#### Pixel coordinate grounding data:
====================
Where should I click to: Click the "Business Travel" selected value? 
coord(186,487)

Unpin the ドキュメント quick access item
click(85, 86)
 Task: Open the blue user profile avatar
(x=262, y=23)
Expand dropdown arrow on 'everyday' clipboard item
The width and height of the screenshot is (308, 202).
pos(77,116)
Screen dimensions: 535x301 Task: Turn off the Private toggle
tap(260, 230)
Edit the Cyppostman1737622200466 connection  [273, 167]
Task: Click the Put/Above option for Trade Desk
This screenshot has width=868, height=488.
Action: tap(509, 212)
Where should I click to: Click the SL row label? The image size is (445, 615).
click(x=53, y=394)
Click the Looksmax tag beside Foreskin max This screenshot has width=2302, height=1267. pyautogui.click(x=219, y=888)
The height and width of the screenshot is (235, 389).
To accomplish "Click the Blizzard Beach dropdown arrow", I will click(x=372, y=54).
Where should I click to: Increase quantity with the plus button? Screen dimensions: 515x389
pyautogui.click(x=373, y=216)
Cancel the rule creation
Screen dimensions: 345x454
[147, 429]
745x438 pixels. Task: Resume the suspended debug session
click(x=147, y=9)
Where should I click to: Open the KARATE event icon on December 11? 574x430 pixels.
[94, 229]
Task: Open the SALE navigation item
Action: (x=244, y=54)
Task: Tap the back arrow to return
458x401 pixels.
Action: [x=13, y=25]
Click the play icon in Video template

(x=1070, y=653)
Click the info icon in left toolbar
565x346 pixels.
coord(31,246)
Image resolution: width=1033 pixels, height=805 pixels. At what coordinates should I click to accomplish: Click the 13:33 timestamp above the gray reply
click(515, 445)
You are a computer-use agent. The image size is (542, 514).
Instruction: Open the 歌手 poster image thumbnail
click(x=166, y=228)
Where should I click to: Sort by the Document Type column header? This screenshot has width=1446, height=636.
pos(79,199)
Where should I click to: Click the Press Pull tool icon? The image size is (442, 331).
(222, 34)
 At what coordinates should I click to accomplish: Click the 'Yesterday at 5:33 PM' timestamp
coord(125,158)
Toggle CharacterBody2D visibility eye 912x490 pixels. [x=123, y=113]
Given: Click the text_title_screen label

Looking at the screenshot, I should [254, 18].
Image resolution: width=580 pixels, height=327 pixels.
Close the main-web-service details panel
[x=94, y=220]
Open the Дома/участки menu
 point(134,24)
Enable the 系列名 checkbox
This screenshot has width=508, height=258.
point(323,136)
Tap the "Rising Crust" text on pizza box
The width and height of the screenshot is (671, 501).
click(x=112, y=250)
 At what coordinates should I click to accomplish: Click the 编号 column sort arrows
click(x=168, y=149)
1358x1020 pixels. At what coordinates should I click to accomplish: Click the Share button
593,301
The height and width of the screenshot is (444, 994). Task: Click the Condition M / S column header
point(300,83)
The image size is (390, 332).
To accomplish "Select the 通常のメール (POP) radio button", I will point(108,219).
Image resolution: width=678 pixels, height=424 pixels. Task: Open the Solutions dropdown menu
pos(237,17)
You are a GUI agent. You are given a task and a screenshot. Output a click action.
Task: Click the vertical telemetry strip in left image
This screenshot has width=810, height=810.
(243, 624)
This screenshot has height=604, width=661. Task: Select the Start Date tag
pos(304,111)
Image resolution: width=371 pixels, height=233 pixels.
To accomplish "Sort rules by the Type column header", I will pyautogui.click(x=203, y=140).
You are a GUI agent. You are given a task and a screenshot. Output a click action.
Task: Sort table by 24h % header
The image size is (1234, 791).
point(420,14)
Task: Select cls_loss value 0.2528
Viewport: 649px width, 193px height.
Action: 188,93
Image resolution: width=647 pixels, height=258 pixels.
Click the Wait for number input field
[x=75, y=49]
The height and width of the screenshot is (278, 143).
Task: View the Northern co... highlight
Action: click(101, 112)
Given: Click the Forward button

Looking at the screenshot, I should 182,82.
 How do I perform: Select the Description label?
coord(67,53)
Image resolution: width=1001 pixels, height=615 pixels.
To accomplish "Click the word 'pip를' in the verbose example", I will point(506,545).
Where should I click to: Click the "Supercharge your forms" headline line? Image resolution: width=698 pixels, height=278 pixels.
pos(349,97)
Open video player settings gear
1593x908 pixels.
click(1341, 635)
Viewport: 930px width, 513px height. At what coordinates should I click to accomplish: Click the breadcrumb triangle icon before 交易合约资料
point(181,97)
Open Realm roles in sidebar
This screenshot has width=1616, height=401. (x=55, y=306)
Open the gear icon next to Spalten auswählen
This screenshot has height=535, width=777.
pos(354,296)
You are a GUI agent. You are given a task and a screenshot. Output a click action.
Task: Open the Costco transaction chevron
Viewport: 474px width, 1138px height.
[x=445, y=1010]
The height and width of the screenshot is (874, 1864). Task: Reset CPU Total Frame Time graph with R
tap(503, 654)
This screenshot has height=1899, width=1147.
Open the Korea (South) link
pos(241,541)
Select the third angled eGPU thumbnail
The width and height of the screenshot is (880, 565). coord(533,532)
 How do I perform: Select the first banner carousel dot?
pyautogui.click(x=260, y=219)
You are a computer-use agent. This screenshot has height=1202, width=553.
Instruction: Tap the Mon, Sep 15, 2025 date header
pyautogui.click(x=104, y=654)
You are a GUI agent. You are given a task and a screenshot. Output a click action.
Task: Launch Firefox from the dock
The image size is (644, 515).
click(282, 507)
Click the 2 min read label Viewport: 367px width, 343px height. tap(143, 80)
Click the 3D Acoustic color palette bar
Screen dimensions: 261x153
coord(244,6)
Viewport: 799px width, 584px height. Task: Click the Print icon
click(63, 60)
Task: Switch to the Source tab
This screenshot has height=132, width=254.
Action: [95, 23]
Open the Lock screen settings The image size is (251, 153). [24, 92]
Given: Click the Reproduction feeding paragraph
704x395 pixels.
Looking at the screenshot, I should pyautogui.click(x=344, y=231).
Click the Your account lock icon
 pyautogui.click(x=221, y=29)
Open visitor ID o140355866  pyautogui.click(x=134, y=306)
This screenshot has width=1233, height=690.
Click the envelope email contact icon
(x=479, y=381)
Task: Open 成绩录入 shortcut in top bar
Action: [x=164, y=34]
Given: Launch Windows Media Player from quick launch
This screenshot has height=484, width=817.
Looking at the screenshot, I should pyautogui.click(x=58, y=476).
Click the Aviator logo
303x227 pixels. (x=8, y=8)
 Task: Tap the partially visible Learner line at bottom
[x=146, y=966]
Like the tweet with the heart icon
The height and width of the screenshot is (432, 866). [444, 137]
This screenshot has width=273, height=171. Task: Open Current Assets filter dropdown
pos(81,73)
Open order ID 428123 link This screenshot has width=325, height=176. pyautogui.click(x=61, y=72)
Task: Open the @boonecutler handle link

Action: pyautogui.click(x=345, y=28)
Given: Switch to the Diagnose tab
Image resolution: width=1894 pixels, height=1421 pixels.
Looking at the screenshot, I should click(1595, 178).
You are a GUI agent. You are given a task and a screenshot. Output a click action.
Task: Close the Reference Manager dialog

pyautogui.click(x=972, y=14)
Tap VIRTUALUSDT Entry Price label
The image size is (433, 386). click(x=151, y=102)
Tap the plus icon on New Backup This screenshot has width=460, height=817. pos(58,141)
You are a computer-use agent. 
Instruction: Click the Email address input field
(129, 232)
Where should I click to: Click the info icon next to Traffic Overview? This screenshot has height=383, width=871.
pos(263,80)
====================
#### PROBLEM TO SOLVE:
Every entry must be set down exactly, with nothing left out.

#### SOLUTION TO THIS TASK:
Where should I click to: Click the "Business Travel" selected value? 
coord(186,487)

Unpin the ドキュメント quick access item
click(85, 86)
 Task: Open the blue user profile avatar
(x=262, y=23)
Expand dropdown arrow on 'everyday' clipboard item
The width and height of the screenshot is (308, 202).
pos(77,116)
Screen dimensions: 535x301 Task: Turn off the Private toggle
tap(260, 230)
Edit the Cyppostman1737622200466 connection  [273, 167]
Task: Click the Put/Above option for Trade Desk
This screenshot has width=868, height=488.
Action: tap(509, 212)
Where should I click to: Click the SL row label? The image size is (445, 615).
click(x=53, y=394)
Click the Looksmax tag beside Foreskin max This screenshot has width=2302, height=1267. pyautogui.click(x=219, y=888)
The height and width of the screenshot is (235, 389).
To accomplish "Click the Blizzard Beach dropdown arrow", I will click(x=372, y=54).
Where should I click to: Increase quantity with the plus button? Screen dimensions: 515x389
pyautogui.click(x=373, y=216)
Cancel the rule creation
Screen dimensions: 345x454
[147, 429]
745x438 pixels. Task: Resume the suspended debug session
click(x=147, y=9)
Where should I click to: Open the KARATE event icon on December 11? 574x430 pixels.
[94, 229]
Task: Open the SALE navigation item
Action: (x=244, y=54)
Task: Tap the back arrow to return
458x401 pixels.
Action: [x=13, y=25]
Click the play icon in Video template

(x=1070, y=653)
Click the info icon in left toolbar
565x346 pixels.
coord(31,246)
Image resolution: width=1033 pixels, height=805 pixels. At what coordinates should I click to accomplish: Click the 13:33 timestamp above the gray reply
click(515, 445)
You are a computer-use agent. The image size is (542, 514).
Instruction: Open the 歌手 poster image thumbnail
click(x=166, y=228)
Where should I click to: Sort by the Document Type column header? This screenshot has width=1446, height=636.
pos(79,199)
Where should I click to: Click the Press Pull tool icon? The image size is (442, 331).
(222, 34)
 At what coordinates should I click to accomplish: Click the 'Yesterday at 5:33 PM' timestamp
coord(125,158)
Toggle CharacterBody2D visibility eye 912x490 pixels. [x=123, y=113]
Given: Click the text_title_screen label

Looking at the screenshot, I should [254, 18].
Image resolution: width=580 pixels, height=327 pixels.
Close the main-web-service details panel
[x=94, y=220]
Open the Дома/участки menu
 point(134,24)
Enable the 系列名 checkbox
This screenshot has width=508, height=258.
point(323,136)
Tap the "Rising Crust" text on pizza box
The width and height of the screenshot is (671, 501).
click(x=112, y=250)
 At what coordinates should I click to accomplish: Click the 编号 column sort arrows
click(x=168, y=149)
1358x1020 pixels. At what coordinates should I click to accomplish: Click the Share button
593,301
The height and width of the screenshot is (444, 994). Task: Click the Condition M / S column header
point(300,83)
The image size is (390, 332).
To accomplish "Select the 通常のメール (POP) radio button", I will point(108,219).
Image resolution: width=678 pixels, height=424 pixels. Task: Open the Solutions dropdown menu
pos(237,17)
You are a GUI agent. You are given a task and a screenshot. Output a click action.
Task: Click the vertical telemetry strip in left image
This screenshot has width=810, height=810.
(243, 624)
This screenshot has height=604, width=661. Task: Select the Start Date tag
pos(304,111)
Image resolution: width=371 pixels, height=233 pixels.
To accomplish "Sort rules by the Type column header", I will pyautogui.click(x=203, y=140).
You are a GUI agent. You are given a task and a screenshot. Output a click action.
Task: Sort table by 24h % header
The image size is (1234, 791).
point(420,14)
Task: Select cls_loss value 0.2528
Viewport: 649px width, 193px height.
Action: 188,93
Image resolution: width=647 pixels, height=258 pixels.
Click the Wait for number input field
[x=75, y=49]
The height and width of the screenshot is (278, 143).
Task: View the Northern co... highlight
Action: click(101, 112)
Given: Click the Forward button

Looking at the screenshot, I should 182,82.
 How do I perform: Select the Description label?
coord(67,53)
Image resolution: width=1001 pixels, height=615 pixels.
To accomplish "Click the word 'pip를' in the verbose example", I will point(506,545).
Where should I click to: Click the "Supercharge your forms" headline line? Image resolution: width=698 pixels, height=278 pixels.
pos(349,97)
Open video player settings gear
1593x908 pixels.
click(1341, 635)
Viewport: 930px width, 513px height. At what coordinates should I click to accomplish: Click the breadcrumb triangle icon before 交易合约资料
point(181,97)
Open Realm roles in sidebar
This screenshot has width=1616, height=401. (x=55, y=306)
Open the gear icon next to Spalten auswählen
This screenshot has height=535, width=777.
pos(354,296)
You are a GUI agent. You are given a task and a screenshot. Output a click action.
Task: Open the Costco transaction chevron
Viewport: 474px width, 1138px height.
[x=445, y=1010]
The height and width of the screenshot is (874, 1864). Task: Reset CPU Total Frame Time graph with R
tap(503, 654)
This screenshot has height=1899, width=1147.
Open the Korea (South) link
pos(241,541)
Select the third angled eGPU thumbnail
The width and height of the screenshot is (880, 565). coord(533,532)
 How do I perform: Select the first banner carousel dot?
pyautogui.click(x=260, y=219)
You are a computer-use agent. This screenshot has height=1202, width=553.
Instruction: Tap the Mon, Sep 15, 2025 date header
pyautogui.click(x=104, y=654)
You are a GUI agent. You are given a task and a screenshot. Output a click action.
Task: Launch Firefox from the dock
The image size is (644, 515).
click(282, 507)
Click the 2 min read label Viewport: 367px width, 343px height. tap(143, 80)
Click the 3D Acoustic color palette bar
Screen dimensions: 261x153
coord(244,6)
Viewport: 799px width, 584px height. Task: Click the Print icon
click(63, 60)
Task: Switch to the Source tab
This screenshot has height=132, width=254.
Action: [95, 23]
Open the Lock screen settings The image size is (251, 153). [24, 92]
Given: Click the Reproduction feeding paragraph
704x395 pixels.
Looking at the screenshot, I should pyautogui.click(x=344, y=231).
Click the Your account lock icon
 pyautogui.click(x=221, y=29)
Open visitor ID o140355866  pyautogui.click(x=134, y=306)
This screenshot has width=1233, height=690.
Click the envelope email contact icon
(x=479, y=381)
Task: Open 成绩录入 shortcut in top bar
Action: [x=164, y=34]
Given: Launch Windows Media Player from quick launch
This screenshot has height=484, width=817.
Looking at the screenshot, I should pyautogui.click(x=58, y=476).
Click the Aviator logo
303x227 pixels. (x=8, y=8)
 Task: Tap the partially visible Learner line at bottom
[x=146, y=966]
Like the tweet with the heart icon
The height and width of the screenshot is (432, 866). [444, 137]
This screenshot has width=273, height=171. Task: Open Current Assets filter dropdown
pos(81,73)
Open order ID 428123 link This screenshot has width=325, height=176. pyautogui.click(x=61, y=72)
Task: Open the @boonecutler handle link

Action: pyautogui.click(x=345, y=28)
Given: Switch to the Diagnose tab
Image resolution: width=1894 pixels, height=1421 pixels.
Looking at the screenshot, I should click(1595, 178).
You are a GUI agent. You are given a task and a screenshot. Output a click action.
Task: Close the Reference Manager dialog

pyautogui.click(x=972, y=14)
Tap VIRTUALUSDT Entry Price label
The image size is (433, 386). click(x=151, y=102)
Tap the plus icon on New Backup This screenshot has width=460, height=817. pos(58,141)
You are a computer-use agent. 
Instruction: Click the Email address input field
(129, 232)
Where should I click to: Click the info icon next to Traffic Overview? This screenshot has height=383, width=871.
pos(263,80)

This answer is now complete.